Q: What do lawyers use for birth control?
A: Their personalities.

Q: What is the difference between a tick and a lawyer?
A: A tick falls off of you when you die.

Q: Why does the law society prohibit sex between lawyers and their clients?
A: To prevent clients from being billed twice for essentially the same service.


Q: What can a goose do, a duck can't, and a lawyer should?
A: Stick his bill up his ass.

Q: What do you have when 100 lawyers are buried up to their neck in sand?
A: Not enough sand.

Q: What's the difference between a dead dog in the road and a dead lawyer in the road?
A: There are skid marks in front of the dog.

Q: What is black and brown and looks good on a lawyer?
A: A Doberman.

Q: Why are lawyers like nuclear weapons?
A: If one side has one, the other side has to get one. Once launched, they cannot be recalled. When they land, they screw up everything forever.

Q: What do lawyers and sperm have in common?
A: One in 3,000,000 has a chance of becoming a human being.

Q: Did you hear that the Post Office just recalled their latest stamps?
A: They had pictures of lawyers on them ... and people couldn't figure out which side to spit on.

Q: What's the difference between a female lawyer and a pit bull?
A: Lipstick.

Q: What do you call 20 lawyers skydiving from an airplane?
A: Skeet.

Q: What do you get when you cross a bad politician with a crooked lawyer?
A: Chelsea.

Q: If you see a lawyer on a bicycle, why should you never swerve to hit him?
A: It might be your bicycle.

Q: Santa Claus, the tooth fairy, an honest lawyer, and an old drunk are walking down the street together when they simultaneously spot a hundred dollar bill. Who gets it?
A: The old drunk, of course the other three are mythical creatures.


Lawyer's creed: A man is innocent until proven broke.

It was so cold last winter ... (How cold was it?) ... that I saw a lawyer with his hands in his own pockets.

A man walked into a lawyer's office and inquired about the lawyer's rates. "$50.00 for three questions", replied the lawyer. "Isn't that awfully steep?" asked the man. "Yes," the lawyer replied, "and what was your third question?"
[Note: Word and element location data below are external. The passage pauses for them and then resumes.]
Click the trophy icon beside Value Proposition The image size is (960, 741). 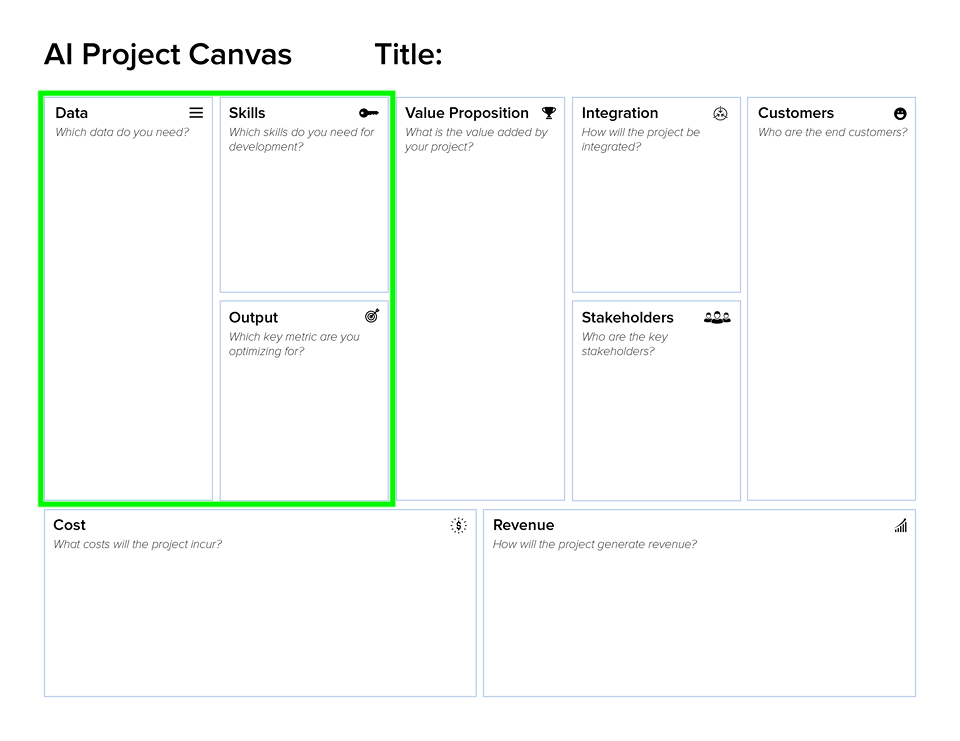(x=549, y=113)
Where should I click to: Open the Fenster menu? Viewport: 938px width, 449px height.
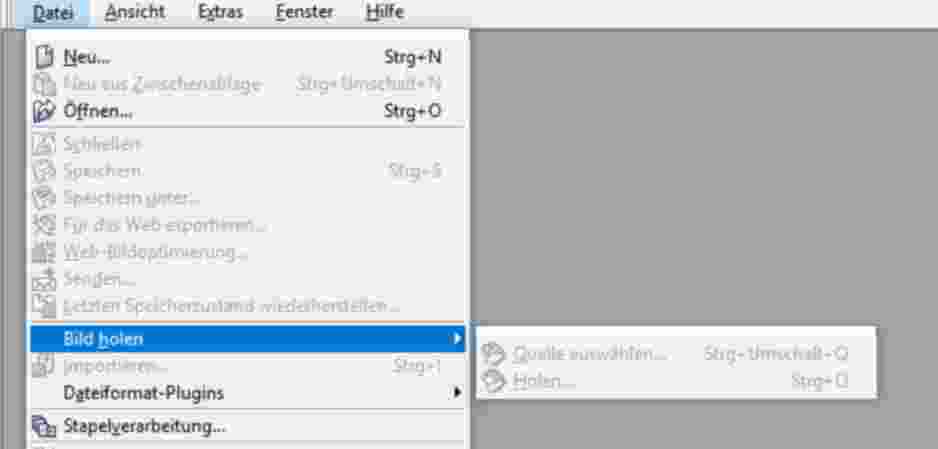305,12
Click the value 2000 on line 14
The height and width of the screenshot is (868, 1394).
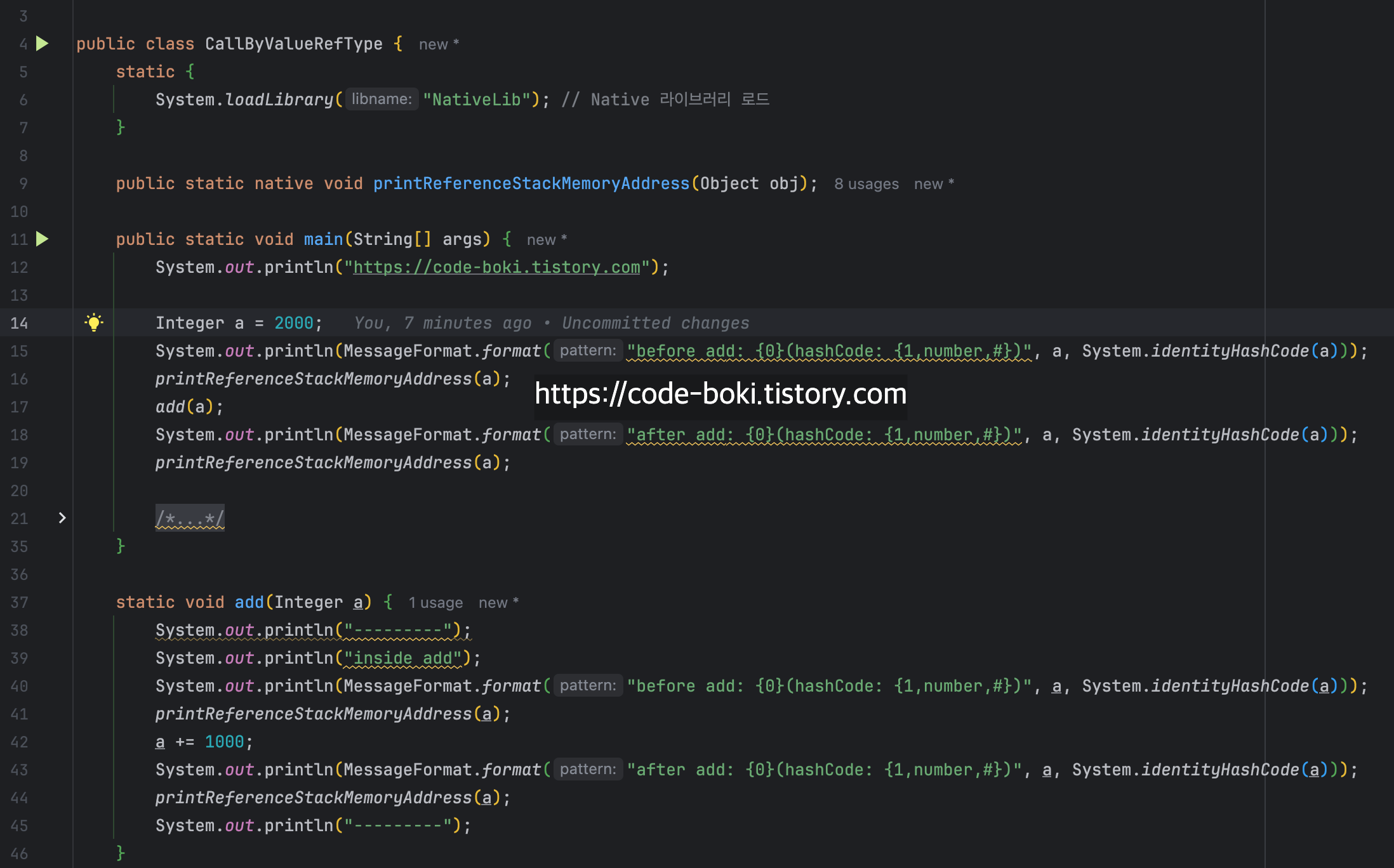pos(293,323)

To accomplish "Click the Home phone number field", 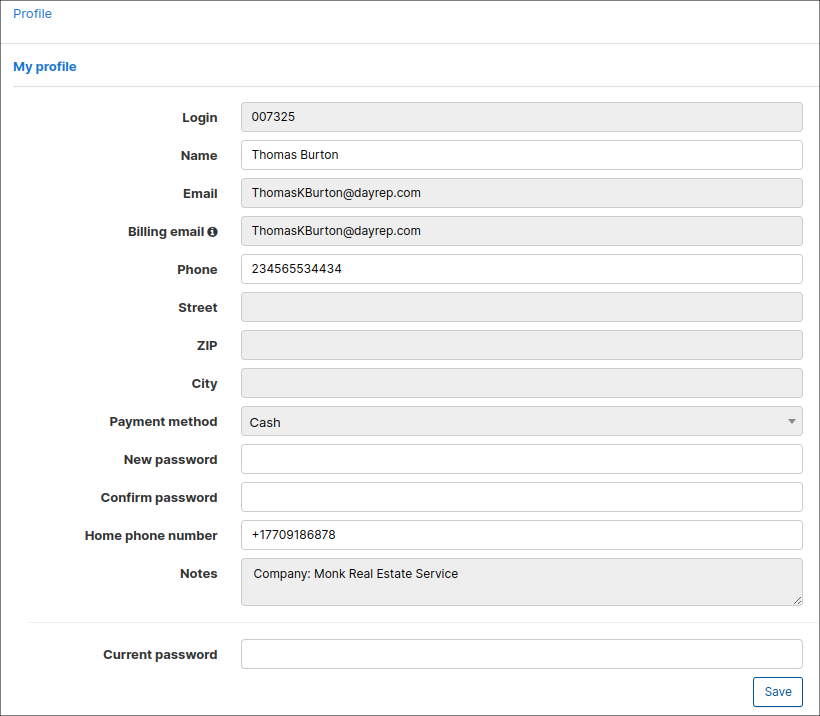I will click(520, 535).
For years, the young attorney had been taking vacations at a country inn. The last time he'd finally managed an affair with the innkeeper's daughter. Looking forward to an exciting few days, he dragged his suitcase up the stairs of the inn, then stopped short. There sat his lover with an infant on her lap! "Helen, why didn't you write when you learned you were pregnant?" he cried. "I would have rushed up here, we could have gotten married, and the baby would have my name!" "Well," she said, "when my folks found out about my condition, we sat up all night talking and talking, and decided it would be better to have a bastard in the family than a lawyer."

You're trapped in a room with a tiger, a rattlesnake, and a lawyer. You have a gun with two bullets. What should you do? Shoot the lawyer. Twice.